Theoretisch birgt die Briefwahl trotzdem mehr Risiken für Manipulationen als der Gang zur Wahlurne. Begründet wird das etwa damit, dass drei der fünf Wahlgrundsätze – nämlich frei, allgemein und unmittelbar – bei der Briefwahl schwerer kontrolliert werden könnten. Bisher sei ein groß angelegter systematischer Wahlbetrug per Briefwahl in Deutschland noch nicht bekanntgeworden. Das Anfordern der Unterlagen mit eigener Unterschrift sowie später die eigene Unterschrift samt eidesstattlicher Versicherung auf dem Wahlschein gelten als hohe Hürden.

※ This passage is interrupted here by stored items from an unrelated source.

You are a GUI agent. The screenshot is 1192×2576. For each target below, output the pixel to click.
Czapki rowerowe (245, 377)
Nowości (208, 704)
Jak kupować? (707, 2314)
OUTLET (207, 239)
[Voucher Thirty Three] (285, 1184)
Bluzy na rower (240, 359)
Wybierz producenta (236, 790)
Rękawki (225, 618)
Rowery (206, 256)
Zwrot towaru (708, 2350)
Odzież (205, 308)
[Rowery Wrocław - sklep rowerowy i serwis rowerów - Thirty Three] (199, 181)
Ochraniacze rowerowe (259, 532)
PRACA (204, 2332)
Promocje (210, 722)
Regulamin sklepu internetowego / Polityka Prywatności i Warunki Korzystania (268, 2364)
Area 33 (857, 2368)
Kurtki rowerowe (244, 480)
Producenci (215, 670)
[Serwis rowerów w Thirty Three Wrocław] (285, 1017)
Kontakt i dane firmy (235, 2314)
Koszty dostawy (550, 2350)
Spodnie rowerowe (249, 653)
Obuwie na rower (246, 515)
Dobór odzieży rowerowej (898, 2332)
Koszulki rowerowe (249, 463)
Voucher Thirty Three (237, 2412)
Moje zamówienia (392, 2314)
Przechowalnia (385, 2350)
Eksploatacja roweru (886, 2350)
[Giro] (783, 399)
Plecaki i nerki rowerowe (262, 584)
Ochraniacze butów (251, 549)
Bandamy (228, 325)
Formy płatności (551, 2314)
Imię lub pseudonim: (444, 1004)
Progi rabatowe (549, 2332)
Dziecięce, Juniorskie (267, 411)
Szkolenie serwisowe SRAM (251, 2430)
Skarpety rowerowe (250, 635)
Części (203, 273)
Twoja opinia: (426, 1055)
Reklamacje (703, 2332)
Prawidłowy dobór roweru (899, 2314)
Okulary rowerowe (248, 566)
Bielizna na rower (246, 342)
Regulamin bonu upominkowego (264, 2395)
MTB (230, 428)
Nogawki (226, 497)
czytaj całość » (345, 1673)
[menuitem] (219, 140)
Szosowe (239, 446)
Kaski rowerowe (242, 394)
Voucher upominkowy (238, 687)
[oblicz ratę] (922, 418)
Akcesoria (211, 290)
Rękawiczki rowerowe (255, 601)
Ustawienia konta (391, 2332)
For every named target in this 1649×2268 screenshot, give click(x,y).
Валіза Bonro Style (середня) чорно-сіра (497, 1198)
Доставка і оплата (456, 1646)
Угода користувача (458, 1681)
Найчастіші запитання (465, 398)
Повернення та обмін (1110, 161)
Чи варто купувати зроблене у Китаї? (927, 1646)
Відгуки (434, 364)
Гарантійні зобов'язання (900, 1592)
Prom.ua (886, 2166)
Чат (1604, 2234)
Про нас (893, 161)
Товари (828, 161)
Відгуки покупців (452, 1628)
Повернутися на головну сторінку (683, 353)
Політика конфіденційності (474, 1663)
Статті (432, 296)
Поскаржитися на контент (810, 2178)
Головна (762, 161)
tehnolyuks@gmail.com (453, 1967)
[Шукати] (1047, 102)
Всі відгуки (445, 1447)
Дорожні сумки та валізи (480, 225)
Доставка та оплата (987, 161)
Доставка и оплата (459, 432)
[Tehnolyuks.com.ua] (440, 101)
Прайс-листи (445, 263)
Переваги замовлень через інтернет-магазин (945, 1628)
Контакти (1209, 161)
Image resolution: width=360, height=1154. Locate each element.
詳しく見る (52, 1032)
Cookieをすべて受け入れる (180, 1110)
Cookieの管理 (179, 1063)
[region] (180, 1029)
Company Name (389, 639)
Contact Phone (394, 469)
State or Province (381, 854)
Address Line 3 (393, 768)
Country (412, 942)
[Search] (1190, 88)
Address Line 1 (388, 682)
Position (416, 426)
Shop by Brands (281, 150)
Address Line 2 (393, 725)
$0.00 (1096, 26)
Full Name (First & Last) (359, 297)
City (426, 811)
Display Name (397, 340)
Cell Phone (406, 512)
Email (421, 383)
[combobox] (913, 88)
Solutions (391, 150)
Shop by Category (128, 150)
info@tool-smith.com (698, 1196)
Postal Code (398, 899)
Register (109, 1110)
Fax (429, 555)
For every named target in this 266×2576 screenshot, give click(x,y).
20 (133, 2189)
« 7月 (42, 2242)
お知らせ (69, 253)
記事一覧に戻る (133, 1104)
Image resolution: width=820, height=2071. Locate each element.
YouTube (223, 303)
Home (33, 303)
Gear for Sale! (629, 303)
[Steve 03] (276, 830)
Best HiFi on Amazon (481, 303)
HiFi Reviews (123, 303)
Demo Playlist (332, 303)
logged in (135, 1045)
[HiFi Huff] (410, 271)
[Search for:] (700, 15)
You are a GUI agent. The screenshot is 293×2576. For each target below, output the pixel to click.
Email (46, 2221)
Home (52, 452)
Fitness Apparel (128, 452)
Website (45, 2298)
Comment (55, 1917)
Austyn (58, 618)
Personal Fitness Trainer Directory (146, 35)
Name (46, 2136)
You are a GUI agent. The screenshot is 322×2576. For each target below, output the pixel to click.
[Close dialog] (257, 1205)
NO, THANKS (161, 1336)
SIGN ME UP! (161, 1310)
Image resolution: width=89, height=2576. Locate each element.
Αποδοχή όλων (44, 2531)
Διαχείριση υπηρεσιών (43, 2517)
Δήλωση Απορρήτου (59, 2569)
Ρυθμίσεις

Doch da inzwischen bis zu 60 Prozent der Stimmen per Briefwahl abgegeben werden, ist die Manipulation beim „Ankreuzen“ nicht ausgeschlossen, zum Beispiel bei älteren Menschen in Pflegeheimen. Und die Auszählung erfolgt in der Regel bereits am Wahltag ab 15 Uhr in einem schwer kontrollierbaren Verfahren.
Umfrage: Fast 68 Prozent halten virtuelle Angriffe für möglich
Offenbar glaubt aber die Mehrheit der Deutschen, dass virtuelle Angriffe einen Einfluss auf die Wahlen haben könnten. Laut „Statista“ gaben das bei einer Umfrage im Dezember vergangenen Jahres 67,9 Prozent der Befragten an. Demnach halten sie es für möglich, dass ein Cyberangriff und KI-gesteuerte Desinformationskampagnen den Ausgang als stark oder eher stark beeinflussen. Dabei sind die Anhänger der Grünen (82 Prozent) wesentlich skeptischer als die AfD-Wähler, von denen nur knapp 57 Prozent eine Beeinflussung des Wahlausgangs befürchten.
Übrigens:
Ursprünglich war die Briefwahl eine Ausnahmeregelung, die früher wegen der niedrigen Stimmenzahl nur begrenzt kontrolliert wurde. Heute ist sie der Normalfall, obwohl sie immer noch nicht den sonst durchaus strengen Kontrollmechanismen der Urnenwahl unterliegt.
Wer Zweifel am Wahlergebnis hat, kann diese auch anzeigen. Denn, um mögliche Fehler und Betrug aufzudecken, gibt es den Wahlprüfungsausschuss des Deutschen Bundestages. Nach jeder Bundestagswahl nimmt er ab dem Wahltag Wahleinsprüche aus der Bevölkerung, von Parteien und von Wahlorganen zwei Monate lang entgegen.